On the other hand, the hand-coded stack version uses A to good
advantage. On a modern stack machine with instruction folding, this
stack code should run with similar wall-time to the MIPS code on a
MIPS machine. If stack scheduling could use A and R for addressing and
looping, then the compiler might be able to translate the optimized
MIPS code to something like the hand-coded version.

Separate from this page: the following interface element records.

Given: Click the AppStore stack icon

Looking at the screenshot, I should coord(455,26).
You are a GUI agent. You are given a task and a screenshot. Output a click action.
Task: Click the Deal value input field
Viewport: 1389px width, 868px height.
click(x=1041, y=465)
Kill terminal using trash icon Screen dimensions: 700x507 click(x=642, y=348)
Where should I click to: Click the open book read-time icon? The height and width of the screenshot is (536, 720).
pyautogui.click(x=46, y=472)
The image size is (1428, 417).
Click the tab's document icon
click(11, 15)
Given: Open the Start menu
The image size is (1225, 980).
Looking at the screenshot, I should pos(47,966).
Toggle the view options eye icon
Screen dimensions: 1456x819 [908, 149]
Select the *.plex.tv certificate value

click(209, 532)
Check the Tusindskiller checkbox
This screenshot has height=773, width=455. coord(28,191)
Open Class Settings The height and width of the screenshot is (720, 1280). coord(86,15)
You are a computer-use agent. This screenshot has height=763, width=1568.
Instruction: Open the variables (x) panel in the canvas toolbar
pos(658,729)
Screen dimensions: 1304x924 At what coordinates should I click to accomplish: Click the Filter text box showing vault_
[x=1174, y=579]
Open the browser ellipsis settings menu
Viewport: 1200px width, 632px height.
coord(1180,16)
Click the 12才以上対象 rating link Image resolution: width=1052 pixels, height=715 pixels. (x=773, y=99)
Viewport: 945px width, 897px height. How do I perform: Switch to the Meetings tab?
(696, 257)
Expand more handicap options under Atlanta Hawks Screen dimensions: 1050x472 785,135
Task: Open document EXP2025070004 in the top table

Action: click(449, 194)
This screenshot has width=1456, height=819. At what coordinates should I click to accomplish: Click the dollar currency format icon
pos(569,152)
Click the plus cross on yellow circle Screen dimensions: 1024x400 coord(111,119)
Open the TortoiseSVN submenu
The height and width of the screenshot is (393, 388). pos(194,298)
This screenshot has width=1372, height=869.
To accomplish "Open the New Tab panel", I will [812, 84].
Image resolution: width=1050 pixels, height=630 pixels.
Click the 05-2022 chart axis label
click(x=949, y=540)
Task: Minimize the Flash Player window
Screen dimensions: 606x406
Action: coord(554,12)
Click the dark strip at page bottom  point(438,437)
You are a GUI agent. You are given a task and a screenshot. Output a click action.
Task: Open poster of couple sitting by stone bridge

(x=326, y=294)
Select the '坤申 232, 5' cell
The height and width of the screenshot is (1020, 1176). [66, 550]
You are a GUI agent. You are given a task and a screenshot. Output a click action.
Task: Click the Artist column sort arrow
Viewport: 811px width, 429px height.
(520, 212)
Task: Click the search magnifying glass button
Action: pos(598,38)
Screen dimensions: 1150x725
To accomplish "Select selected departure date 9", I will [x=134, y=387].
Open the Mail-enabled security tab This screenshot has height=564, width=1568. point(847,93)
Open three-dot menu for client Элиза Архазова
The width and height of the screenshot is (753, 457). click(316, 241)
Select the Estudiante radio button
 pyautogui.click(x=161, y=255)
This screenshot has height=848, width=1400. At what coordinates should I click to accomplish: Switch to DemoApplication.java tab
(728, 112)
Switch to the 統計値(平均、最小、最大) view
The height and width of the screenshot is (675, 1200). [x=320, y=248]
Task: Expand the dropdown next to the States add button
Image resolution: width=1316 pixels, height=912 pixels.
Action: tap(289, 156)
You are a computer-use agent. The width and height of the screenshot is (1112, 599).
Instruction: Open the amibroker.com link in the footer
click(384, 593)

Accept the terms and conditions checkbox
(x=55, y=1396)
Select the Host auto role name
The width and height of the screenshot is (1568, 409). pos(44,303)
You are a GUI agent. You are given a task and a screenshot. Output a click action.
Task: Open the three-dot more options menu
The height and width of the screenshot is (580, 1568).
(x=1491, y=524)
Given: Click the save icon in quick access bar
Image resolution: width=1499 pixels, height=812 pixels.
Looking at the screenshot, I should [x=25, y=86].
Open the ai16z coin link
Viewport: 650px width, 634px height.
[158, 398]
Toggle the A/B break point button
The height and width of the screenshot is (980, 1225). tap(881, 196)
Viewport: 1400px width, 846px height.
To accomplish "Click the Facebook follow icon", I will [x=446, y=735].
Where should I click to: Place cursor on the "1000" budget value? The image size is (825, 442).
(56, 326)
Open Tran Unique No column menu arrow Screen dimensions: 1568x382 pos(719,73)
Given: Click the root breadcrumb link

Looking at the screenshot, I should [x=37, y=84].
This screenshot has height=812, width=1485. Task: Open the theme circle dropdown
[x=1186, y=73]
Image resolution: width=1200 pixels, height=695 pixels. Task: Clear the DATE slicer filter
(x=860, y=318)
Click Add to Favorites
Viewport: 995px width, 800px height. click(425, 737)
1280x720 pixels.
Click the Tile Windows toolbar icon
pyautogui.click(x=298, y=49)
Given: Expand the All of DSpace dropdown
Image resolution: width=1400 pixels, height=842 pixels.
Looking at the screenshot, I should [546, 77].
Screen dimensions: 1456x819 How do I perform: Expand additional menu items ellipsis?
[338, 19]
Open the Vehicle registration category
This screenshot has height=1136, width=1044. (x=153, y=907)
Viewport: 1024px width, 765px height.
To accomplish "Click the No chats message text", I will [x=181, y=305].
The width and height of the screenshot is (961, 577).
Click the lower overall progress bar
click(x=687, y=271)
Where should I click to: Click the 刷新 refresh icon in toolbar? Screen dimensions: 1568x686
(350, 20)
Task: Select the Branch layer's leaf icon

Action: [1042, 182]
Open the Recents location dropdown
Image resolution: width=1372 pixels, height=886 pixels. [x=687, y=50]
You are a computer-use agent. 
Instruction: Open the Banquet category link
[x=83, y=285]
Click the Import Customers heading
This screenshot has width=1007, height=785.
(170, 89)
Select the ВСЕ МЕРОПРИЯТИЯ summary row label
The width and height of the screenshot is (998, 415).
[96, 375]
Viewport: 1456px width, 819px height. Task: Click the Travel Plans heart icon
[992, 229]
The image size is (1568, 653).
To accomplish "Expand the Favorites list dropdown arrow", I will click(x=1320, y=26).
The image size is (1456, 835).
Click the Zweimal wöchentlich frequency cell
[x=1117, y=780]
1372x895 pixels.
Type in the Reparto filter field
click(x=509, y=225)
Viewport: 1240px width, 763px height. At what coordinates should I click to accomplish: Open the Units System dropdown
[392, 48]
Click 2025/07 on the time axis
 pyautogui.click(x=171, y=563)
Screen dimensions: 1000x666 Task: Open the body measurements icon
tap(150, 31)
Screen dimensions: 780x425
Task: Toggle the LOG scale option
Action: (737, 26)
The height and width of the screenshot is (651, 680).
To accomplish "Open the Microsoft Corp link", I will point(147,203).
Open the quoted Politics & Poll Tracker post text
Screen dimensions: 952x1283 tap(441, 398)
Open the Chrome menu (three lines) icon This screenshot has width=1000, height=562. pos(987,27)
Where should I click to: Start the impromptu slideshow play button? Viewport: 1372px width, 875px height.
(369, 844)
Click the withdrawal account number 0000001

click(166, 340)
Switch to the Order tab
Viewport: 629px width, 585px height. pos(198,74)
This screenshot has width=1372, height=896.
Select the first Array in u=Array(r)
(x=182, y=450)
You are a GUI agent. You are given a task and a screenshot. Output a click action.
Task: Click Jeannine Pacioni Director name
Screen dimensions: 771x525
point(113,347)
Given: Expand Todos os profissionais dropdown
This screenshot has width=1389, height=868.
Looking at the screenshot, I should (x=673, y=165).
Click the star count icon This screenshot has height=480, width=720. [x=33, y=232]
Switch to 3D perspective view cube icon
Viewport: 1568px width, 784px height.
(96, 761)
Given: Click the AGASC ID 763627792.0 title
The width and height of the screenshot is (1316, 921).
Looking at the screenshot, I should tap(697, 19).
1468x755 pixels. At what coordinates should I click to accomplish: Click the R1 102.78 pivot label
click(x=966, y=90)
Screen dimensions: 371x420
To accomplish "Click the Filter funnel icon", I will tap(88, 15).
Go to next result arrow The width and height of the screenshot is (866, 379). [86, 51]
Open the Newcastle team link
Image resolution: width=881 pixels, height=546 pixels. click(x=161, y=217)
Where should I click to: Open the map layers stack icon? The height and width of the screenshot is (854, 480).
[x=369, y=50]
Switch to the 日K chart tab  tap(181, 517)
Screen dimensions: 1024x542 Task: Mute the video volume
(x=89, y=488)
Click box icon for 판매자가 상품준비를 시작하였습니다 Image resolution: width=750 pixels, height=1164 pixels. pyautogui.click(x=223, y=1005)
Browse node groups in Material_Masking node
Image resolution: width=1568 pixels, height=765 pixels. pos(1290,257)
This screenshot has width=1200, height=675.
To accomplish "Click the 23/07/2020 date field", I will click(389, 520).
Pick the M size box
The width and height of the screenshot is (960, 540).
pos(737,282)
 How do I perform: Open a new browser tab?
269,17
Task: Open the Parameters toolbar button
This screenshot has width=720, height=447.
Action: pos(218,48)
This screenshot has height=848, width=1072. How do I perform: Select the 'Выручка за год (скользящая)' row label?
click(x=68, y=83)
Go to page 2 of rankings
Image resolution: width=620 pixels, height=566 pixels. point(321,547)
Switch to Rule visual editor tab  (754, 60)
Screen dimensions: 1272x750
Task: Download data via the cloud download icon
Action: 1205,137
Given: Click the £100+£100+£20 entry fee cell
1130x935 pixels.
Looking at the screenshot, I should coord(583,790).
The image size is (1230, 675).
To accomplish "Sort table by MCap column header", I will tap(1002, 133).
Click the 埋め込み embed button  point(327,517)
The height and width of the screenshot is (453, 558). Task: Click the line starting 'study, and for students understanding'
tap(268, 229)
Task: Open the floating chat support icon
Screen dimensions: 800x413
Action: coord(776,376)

Example: Bubble Sort C code

for (i=n-1; i >= 1; --i){
  for (j = 1; j <= i; ++j){
    if(A[j] > A[j+1]){
      temp = A[j];
      A[j] = A[j+1];
      A[j+1] = temp;
    }
  }

      t1 = j - 1
      t2 = t1 << 2
      t2 = t2 + A
      t6 = j << 2
      t6 = t6 + A
loop: t3 = [t2]
      t7 = [t6]
      ble t3, t7, skip
      [t2] = t7
      [t6] = t3
skip: t2 = t2 + 4
      t6 = t6 + 4
      br loop

Average cycles per loop: 8
Reasonable stack test: 2 values, 2 addresses

Stack-Scheduled Equivalent to MIPS code

      LIT j LIT -1 +
      2* 2*
      LIT A +
      LIT j 2* 2*
      LIT A +               (t6 t2)
loop: OVER @ SWAP           (t6 t3 t2)
      DUP @                 (t7 t6 t3 t2)
      -ROT                  (t3 t7 t6 t2)
      OVER OVER – JMP+ fix  (t3 t7 t6 t2)
      >R PICK               (t2 t7 t6 t2) R(t3)
      ! R>                  (t3 t6 t2)
      OVER !                (t6 t2)
skip: SWAP LIT 4 +          (t2 t6)
      SWAP LIT 4 +          (t6 t2)
      JMP loop
fix: DROP DROP JMP skip     (t6 t2)

Average cycles per loop: 29.5 (incl. folds)

Hand-Coded Stack Version

       LIT A             (t2)
       DUP >A            (t2)             A(t2)
loop: @A+                (t3 t2)          A(t6)
       @A                (t7 t3 t2)       A(t6)
       OVER OVER -       (t7-t3 t7 t3 t2) A(t6)
       JMP+ skip         (t7 t3 t2)       A(t6)
       -ROT              (t2 t7 t3)       A(t6)
       >A                (t7 t3)          A(t2)
       !A+               (t3)             A(t6)
       !A                ()               A(t6)
       A>                (t6)             A(t6)
       JMP loop
skip: DROP DROP DROP A>  (t6)             A(t6)
       JMP loop

Average cycles per loop: 16.5 (incl. folds)
(but this is a fundamentally different implementation!)